The devastating consequences of hepatic failure include hepatic encephalopathy, a severe, life threatening impairment of neuronal function. Hepatic encephalopathy is caused by impaired hepatic clearance of NH(4) (+). Cellular NH(4) (+) uptake is accomplished mainly by the Na(+),K(+),2Cl(−) cotransporter. Here we show that hepatic clearance of NH(4) (+) is impaired in TNFα deficient as well as TNFR1&TNFR2 double knockout mice, which both develop hyperammonemia. Despite impaired hepatic clearance of NH(4) (+), TNFα deficient mice and TNFR1 deficient mice were protected against acute ammonia intoxication.
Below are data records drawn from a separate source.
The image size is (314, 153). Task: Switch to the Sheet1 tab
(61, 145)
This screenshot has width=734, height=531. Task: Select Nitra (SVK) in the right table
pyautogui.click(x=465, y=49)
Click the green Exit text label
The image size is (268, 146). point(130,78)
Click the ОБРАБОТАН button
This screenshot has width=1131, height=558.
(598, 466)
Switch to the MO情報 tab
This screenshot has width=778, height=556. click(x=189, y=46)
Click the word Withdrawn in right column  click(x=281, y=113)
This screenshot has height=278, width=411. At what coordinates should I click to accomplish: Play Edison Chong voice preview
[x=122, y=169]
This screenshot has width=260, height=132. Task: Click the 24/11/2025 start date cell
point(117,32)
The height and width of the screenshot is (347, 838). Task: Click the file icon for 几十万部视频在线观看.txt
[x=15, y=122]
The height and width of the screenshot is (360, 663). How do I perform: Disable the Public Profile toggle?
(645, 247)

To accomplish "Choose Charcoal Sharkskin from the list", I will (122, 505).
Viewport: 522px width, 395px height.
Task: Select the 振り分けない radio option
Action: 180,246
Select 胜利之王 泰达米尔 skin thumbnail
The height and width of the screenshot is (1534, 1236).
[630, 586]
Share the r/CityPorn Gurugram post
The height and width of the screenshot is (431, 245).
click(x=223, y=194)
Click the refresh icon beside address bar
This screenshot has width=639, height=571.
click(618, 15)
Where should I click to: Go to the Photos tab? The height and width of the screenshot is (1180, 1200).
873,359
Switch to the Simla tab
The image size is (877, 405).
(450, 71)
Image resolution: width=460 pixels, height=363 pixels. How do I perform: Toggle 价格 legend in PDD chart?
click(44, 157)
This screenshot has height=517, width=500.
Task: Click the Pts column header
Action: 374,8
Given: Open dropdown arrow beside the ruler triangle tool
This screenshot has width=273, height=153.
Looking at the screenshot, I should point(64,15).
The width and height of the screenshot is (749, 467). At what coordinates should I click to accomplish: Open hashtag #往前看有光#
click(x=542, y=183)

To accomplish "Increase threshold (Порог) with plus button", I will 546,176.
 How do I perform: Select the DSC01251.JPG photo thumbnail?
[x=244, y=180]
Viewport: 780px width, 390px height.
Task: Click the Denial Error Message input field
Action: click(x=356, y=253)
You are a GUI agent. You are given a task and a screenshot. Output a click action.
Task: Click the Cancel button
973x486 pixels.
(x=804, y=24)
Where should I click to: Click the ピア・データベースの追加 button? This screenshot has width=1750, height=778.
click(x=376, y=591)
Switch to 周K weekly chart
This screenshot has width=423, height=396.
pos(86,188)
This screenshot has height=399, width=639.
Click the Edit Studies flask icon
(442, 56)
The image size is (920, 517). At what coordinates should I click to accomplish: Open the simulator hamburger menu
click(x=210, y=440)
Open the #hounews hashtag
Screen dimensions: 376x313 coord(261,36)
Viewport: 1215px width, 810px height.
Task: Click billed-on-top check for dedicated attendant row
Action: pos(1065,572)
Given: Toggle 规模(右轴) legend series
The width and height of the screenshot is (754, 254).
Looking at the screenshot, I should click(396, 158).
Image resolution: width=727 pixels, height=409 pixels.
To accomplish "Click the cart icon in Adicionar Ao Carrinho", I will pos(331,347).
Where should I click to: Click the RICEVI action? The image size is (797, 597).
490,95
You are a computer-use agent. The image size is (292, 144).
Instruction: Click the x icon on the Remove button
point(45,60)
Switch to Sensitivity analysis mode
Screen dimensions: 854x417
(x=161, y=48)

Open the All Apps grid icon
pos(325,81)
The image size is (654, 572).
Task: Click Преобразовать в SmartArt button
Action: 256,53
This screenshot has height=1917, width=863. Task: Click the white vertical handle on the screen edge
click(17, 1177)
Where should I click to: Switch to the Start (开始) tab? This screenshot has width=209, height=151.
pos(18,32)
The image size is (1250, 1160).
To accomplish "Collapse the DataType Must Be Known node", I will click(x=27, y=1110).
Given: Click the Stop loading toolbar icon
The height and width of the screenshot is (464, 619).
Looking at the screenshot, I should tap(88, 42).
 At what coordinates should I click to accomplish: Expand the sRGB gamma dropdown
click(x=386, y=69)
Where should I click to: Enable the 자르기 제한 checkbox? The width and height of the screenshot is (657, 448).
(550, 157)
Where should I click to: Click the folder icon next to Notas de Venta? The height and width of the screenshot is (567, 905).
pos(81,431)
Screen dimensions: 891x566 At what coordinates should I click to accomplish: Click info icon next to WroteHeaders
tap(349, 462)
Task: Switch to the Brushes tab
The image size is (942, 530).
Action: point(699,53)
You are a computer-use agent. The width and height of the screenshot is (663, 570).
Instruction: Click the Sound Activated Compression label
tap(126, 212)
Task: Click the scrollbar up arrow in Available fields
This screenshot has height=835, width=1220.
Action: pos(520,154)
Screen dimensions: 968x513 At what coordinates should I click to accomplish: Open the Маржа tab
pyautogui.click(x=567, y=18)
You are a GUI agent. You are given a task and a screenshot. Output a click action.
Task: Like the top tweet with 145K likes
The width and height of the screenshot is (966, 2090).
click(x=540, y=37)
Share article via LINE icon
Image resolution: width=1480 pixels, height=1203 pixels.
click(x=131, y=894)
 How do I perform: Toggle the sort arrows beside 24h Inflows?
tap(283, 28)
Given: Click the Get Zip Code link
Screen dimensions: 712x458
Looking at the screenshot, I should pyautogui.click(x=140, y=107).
While 54% of the wild-type mice and 60% of TNFR2 deficient mice survived an NH(4) (+) load, virtually all TNFα deficient mice and TNFR1 deficient mice survived the treatment. Conversely, TNFα treatment of wild type mice sensitized the animals to the toxic effects of an NH(4) (+) load. The protection of TNFα-deficient mice against an NH(4) (+) load was paralleled by decreased cerebral expression of NKCC1. According to the present observations, inhibition of TNFα formation and/or NKCC1 may be strategies to favorably influence the clinical course of hepatic encephalopathy.